Waste Disposal

The disposal of medical waste falls under the Mississippi State Department of Health (MSDH) “Adopted Standards for the Regulation of Medical Waste”.

http://www.msdh.state.ms.us/msdhsite/index.cfm/30,116,83,pdf/licensureinfecreg.pdf

Medical waste is defined as all waste generated in direct patient care or in diagnostic or research areas that is non-infectious but aesthetically repugnant if found in the environment.

Infectious medical waste is defined as any solid or liquid which may contain pathogens with sufficient virulence such that exposure can result in an infectious disease.

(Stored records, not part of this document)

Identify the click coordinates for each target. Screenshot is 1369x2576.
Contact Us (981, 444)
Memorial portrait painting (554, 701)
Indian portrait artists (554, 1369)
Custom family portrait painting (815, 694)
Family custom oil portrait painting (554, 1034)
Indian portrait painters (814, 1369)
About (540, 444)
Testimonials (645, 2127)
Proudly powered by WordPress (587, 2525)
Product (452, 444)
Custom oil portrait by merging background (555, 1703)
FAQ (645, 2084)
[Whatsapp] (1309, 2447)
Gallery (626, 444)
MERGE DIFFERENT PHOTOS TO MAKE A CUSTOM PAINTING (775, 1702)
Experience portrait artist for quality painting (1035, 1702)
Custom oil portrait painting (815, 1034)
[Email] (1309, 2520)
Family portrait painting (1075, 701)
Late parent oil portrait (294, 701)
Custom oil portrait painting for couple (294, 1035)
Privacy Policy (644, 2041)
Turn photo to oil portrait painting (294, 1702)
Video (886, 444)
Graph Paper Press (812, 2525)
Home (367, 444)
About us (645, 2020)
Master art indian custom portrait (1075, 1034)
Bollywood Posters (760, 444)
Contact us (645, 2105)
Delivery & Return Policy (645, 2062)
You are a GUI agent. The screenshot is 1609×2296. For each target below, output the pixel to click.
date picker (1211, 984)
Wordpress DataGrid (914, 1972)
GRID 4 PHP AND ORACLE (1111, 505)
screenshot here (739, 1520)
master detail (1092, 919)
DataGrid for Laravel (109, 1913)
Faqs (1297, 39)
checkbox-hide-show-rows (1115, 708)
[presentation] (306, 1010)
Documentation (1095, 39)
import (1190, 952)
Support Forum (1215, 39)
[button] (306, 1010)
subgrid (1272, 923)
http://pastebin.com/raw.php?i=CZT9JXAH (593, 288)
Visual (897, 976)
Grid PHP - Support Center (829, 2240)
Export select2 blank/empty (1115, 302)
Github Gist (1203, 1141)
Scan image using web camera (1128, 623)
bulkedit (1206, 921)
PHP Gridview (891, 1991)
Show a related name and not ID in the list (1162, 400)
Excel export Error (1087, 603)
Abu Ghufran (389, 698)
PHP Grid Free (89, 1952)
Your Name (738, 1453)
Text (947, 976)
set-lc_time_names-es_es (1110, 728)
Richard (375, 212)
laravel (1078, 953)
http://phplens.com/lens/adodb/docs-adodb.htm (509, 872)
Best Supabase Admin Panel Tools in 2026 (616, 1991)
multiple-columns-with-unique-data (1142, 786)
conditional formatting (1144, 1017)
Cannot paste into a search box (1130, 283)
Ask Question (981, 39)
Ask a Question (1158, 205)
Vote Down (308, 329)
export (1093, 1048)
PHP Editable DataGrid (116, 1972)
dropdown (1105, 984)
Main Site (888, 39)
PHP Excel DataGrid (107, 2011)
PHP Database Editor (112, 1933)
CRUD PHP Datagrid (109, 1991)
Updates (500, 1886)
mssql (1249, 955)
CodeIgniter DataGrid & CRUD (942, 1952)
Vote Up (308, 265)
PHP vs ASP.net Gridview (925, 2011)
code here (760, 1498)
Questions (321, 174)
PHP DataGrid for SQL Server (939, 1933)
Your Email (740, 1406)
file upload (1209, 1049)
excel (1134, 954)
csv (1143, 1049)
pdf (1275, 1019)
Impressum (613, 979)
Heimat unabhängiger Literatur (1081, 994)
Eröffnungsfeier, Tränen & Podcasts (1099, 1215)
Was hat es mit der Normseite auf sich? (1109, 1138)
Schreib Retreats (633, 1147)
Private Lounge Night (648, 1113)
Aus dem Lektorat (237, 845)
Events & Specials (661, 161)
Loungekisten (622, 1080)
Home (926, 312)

The MSDH includes the following under its infectious medical waste designation:

  • Wastes resulting from the care of patients or animals that have diseases transmissable by blood and body fluids.
  • Cultures and stocks of infectious agents including live and attenuated vaccines
  • Blood and blood products such as serum, plasma, and other blood components
  • Tissues, organs, body parts and body fluids removed during surgery, autopsy and necropsy
  • Contaminated carcasses, body parts, and bedding of animals exposed to pathogens in medical research
  • All discarded sharps which have come in contact with infectious agents
  • Other wastes determined to be infectious by the generator or MSDH

Infectious waste at Mississippi State University can be handled in several ways:

  1. Call the Environmental Health & Safety (EHS) office or submit an on-line hazardous waste request for pick-up. EHS supplies the disposal boxes. There is a charge for this service.
  2. If an autoclave is available, steam sterilize in red-orange biohazards bags for the appropriate length of time. Go to the “Autoclave Verification” Quick Link for more information.
  3. Chemical disinfection of certain liquids may be appropriate based on a risk assessment. See the “Decontamination” Quick Link for more information.

NOTE: See the section “Sharps Disposal” for the correct way to dispose of sharps. DO NOT put sharps into biohazards bags. All sharps, contaminated or not, must go into puncture-resistant/leak-proof containers.